PCA’s Blakely, Georgia plant was smack in the middle peanut country. (Jimmy Carter’s Plains farm is about 75 miles northeast.) But, plagued by weeds, few local peanut farmers are certified organic. Yet, admits Riddle, when it comes to outsourcing organics to China, “There are problems.” While Whole Foods may say that “organic standards in China are no different than they are in Brazil, Turkey, Thailand or anywhere else,” Riddle concedes that “not all organic is the same.”

Translating “Organic” Abroad

Still, there’s an expectation that USDA organic, even on Chinese peanuts, means something. Worth keeping in mind is the fact that USDA doesn’t actually certify any carrot or potato or apple as organic. It certifies certifiers. NOP’s tiny staff of 15 relies on third party accreditation agencies—Quality Assurance International, for example, or the Organic Crop Improvement Association, which, according to an archive of the PCA website, was the certifying authority on its troubled Georgia plant. “The certifiers realize that the more products they certify, the better it is for them,” explains Minowa. “So you might have an inspector coming in who might have a boss who says ‘you don’t need to be so anal about it.’” (The organic certifier in PCA’s Plainview, Texas, plant has since been fired by the Texas Department of Agriculture.)

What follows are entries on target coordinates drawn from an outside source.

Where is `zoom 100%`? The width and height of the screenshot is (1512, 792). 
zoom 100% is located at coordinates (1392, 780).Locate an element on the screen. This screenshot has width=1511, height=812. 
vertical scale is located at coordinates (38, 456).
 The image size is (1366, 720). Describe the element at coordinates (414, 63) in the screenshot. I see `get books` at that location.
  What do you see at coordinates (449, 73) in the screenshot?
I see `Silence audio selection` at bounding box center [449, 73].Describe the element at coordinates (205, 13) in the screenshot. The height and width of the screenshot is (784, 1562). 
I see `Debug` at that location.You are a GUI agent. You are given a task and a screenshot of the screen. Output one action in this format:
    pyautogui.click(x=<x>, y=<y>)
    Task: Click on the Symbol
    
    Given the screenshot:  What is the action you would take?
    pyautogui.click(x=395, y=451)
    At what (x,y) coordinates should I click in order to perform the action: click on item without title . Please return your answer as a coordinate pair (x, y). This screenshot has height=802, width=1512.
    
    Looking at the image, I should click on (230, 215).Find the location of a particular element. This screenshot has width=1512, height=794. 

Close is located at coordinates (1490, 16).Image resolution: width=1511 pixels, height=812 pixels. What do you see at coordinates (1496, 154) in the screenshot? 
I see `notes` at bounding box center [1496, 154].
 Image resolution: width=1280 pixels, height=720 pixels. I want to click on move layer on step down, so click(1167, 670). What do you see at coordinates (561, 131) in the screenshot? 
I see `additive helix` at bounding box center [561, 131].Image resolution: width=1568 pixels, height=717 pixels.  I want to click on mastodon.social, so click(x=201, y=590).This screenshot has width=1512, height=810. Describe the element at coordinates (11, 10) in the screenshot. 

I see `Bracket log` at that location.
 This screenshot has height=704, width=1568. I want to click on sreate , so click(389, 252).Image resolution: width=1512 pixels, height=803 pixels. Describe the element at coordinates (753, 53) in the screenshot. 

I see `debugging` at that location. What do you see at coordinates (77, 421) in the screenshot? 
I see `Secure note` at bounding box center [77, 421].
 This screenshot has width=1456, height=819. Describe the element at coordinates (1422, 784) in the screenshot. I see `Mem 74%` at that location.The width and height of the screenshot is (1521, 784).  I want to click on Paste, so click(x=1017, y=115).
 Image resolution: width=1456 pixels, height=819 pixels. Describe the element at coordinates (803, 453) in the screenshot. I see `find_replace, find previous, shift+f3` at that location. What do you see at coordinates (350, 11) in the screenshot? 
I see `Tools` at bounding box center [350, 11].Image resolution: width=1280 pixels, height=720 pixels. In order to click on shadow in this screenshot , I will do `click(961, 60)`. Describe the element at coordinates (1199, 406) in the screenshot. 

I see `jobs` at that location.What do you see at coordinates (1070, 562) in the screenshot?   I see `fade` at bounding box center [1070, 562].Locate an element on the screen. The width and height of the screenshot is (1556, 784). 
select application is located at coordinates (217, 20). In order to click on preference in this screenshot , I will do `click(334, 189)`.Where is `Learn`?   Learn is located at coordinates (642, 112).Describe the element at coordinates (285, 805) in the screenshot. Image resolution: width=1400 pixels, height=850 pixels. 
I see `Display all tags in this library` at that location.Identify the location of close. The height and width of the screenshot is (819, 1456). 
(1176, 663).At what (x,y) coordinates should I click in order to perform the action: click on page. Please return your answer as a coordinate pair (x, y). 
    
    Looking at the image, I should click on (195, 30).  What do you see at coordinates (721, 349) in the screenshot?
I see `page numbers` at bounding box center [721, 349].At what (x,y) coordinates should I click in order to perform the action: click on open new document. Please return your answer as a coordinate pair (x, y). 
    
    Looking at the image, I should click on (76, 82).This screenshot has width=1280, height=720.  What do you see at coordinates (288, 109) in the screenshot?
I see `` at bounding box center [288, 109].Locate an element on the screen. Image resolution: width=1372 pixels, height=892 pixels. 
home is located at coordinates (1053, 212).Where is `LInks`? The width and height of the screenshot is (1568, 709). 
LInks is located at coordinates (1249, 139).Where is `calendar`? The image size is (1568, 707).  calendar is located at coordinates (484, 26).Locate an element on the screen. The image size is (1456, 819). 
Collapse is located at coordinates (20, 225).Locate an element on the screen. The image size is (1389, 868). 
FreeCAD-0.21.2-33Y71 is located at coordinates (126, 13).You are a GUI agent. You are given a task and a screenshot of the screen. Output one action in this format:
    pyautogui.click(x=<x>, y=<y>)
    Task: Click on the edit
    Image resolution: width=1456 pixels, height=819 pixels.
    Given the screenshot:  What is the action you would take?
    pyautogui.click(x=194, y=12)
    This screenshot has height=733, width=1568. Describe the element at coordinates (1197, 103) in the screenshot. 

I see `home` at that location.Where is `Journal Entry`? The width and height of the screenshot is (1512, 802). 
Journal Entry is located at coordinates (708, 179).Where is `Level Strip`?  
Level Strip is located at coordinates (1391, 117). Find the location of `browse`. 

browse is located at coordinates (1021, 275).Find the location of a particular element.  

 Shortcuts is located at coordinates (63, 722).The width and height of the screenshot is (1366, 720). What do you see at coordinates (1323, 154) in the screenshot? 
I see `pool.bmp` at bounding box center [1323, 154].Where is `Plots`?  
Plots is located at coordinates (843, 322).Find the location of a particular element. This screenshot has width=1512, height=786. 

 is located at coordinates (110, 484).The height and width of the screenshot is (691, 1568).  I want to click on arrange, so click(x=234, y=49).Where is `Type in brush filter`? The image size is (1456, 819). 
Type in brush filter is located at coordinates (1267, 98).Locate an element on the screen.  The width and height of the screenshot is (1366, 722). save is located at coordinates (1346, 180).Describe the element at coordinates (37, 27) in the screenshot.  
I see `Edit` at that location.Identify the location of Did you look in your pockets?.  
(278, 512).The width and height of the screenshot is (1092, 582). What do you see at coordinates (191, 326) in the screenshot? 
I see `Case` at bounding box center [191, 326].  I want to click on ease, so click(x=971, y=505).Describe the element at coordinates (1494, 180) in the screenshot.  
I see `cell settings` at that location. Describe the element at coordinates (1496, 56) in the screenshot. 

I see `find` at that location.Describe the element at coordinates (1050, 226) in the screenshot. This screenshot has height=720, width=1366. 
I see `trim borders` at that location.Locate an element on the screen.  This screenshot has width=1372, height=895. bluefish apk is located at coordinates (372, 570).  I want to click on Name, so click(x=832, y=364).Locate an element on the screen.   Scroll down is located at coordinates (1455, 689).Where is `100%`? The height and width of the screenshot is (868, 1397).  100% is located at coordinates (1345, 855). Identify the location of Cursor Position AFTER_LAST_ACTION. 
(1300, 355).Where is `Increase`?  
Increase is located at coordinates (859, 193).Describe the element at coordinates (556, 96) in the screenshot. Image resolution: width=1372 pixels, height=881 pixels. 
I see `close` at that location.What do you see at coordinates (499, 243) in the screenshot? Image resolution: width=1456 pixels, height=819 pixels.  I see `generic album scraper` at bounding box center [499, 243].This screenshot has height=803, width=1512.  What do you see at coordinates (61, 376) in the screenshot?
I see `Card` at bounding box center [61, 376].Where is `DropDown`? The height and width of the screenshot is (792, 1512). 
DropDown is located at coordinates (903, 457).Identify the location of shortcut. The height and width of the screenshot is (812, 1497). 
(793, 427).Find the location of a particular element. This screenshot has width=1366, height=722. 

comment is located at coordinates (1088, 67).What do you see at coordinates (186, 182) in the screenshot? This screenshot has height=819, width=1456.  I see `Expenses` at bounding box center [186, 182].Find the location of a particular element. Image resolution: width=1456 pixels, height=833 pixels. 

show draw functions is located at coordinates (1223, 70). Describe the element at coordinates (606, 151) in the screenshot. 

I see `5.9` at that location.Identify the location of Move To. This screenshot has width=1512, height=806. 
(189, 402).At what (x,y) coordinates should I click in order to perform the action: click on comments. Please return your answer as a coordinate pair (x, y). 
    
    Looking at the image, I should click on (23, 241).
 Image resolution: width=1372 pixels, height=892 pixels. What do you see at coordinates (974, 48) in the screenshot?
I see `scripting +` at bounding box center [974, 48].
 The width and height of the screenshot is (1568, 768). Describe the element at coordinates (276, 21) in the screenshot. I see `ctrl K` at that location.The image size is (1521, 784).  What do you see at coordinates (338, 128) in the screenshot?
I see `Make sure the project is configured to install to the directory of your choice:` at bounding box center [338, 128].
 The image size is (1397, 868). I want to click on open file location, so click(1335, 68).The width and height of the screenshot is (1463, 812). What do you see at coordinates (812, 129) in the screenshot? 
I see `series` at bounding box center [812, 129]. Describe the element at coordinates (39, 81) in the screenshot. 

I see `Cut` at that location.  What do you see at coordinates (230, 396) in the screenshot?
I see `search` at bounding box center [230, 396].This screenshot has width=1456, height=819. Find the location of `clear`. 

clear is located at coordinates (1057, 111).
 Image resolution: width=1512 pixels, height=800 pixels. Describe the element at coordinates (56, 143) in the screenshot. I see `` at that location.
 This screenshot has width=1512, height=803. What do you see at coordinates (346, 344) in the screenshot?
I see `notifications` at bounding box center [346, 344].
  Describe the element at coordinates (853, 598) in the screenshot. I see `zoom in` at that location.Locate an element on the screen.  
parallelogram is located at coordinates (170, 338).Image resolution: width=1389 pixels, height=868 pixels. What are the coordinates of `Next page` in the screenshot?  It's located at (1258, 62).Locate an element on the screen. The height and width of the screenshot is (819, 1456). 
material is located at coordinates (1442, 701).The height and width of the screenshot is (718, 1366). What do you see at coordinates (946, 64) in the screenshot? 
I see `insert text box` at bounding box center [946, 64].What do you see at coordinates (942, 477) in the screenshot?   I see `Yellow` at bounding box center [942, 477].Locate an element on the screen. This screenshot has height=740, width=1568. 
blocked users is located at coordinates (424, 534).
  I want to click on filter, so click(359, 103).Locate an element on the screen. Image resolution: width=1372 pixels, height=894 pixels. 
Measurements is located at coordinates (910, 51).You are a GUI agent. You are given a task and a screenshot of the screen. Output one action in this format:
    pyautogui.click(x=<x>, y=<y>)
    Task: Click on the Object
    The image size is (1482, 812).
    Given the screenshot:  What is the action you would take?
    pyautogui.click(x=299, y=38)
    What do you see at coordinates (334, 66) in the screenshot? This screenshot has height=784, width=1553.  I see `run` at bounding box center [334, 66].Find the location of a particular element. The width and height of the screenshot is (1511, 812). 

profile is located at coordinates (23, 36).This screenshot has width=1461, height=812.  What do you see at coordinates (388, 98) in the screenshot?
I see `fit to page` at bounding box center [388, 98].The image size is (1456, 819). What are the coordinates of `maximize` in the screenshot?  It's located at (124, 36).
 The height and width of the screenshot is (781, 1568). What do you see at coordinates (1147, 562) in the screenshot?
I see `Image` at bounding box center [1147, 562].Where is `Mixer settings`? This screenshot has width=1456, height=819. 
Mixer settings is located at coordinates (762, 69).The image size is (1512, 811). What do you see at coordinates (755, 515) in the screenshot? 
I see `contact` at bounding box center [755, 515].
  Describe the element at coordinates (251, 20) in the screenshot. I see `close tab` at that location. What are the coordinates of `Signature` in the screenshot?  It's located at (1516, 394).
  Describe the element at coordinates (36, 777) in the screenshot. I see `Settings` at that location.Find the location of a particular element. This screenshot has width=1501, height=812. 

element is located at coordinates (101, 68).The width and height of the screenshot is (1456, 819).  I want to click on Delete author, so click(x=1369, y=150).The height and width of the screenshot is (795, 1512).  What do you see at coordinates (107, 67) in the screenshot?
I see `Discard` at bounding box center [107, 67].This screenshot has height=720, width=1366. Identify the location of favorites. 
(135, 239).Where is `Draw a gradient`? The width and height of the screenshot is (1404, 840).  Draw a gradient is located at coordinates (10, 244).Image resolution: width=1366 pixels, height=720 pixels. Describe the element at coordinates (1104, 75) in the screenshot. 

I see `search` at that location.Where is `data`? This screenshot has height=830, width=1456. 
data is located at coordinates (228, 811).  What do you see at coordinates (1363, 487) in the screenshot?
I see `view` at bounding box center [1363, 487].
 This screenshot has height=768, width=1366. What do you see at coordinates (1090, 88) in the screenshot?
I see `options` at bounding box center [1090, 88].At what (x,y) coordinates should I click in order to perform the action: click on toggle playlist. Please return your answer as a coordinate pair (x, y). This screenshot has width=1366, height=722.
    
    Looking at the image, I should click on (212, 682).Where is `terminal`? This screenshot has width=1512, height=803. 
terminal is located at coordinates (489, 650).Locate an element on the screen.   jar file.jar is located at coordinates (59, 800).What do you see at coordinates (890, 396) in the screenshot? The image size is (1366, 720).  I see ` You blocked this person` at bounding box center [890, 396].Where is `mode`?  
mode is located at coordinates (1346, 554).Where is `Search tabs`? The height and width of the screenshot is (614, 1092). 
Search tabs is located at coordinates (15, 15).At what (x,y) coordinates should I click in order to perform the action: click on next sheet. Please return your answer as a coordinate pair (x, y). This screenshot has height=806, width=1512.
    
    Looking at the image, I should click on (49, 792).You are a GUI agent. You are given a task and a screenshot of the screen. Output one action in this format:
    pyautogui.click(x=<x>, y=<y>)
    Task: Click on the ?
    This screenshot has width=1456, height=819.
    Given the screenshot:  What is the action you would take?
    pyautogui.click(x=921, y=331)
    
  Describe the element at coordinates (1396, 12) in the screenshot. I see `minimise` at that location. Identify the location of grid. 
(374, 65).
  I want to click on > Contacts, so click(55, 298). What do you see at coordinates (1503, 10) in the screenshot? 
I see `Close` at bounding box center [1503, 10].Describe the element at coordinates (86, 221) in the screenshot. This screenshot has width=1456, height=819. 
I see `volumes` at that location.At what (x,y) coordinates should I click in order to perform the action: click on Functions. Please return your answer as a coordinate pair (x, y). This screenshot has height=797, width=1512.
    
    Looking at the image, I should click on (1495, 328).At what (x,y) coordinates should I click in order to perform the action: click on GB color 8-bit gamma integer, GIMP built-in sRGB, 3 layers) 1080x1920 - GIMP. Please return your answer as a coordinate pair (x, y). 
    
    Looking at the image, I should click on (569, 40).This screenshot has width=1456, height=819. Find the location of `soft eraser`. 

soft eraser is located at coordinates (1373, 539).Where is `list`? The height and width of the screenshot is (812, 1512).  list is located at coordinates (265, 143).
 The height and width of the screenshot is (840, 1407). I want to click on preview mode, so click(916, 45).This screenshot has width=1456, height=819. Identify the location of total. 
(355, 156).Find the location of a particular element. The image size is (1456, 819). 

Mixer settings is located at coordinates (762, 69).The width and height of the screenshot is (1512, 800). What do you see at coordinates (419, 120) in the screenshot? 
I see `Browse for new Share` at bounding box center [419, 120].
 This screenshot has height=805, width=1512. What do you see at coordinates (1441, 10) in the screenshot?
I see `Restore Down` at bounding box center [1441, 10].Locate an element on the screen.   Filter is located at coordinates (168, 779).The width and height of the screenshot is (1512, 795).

Or you might have a foreign government with an unsettling food record. Consider this: with imported foods, USDA relies on certifiers working in-country, but Chinese regulations prevent foreign inspectors on Chinese farms. So, a third-party certifier like OCIA, for example, operates a local office at 8 Jiangwangmiao Street in Nanjing, in eastern China’s Jiangsu province. But that office is actually run by China’s Organic Food Development Center. Which is, in fact, an arm of SEPA, or, China’s State Environmental Protection Administration. As in, your peanut butter’s organic because the Chinese government says it is.

OCIA CEO Jeff Sees defends the arrangement in an email: “Certification Decisions are not made by OFDC. All inspection reports are given to our staff in China who translate the reports and send them to our reviewers in Lincoln [Nebraska] for the determination of Organic status.”

The Fix? An Empowered USDA Organics Program, Demanding Eaters

Thanks to the 2008 Farm Bill, funding of the “backwater” National Organic Program got a small bump for fiscal year 2008, and President Obama’s FY2010 budget overview released last week pledged a boost in USDA organic funding dedicated, in part, to “maintain[ing] label credibility.” Still, the office overseeing a $20 billion industry is running today on, at most, just $2.6 million a year. A more empowered organics program at USDA could poke its fingers into more places, including in problem spots abroad like China. As the organic boom continues, concerned eaters like Luna and the rest of us have to demand that the “USDA organic” label means something real, powerful, and bankable. After all, with the American food system we have today, “organic” eaters or not, we’re all eating from the same pie.

Nancy Scola is a writer in Brooklyn, NY.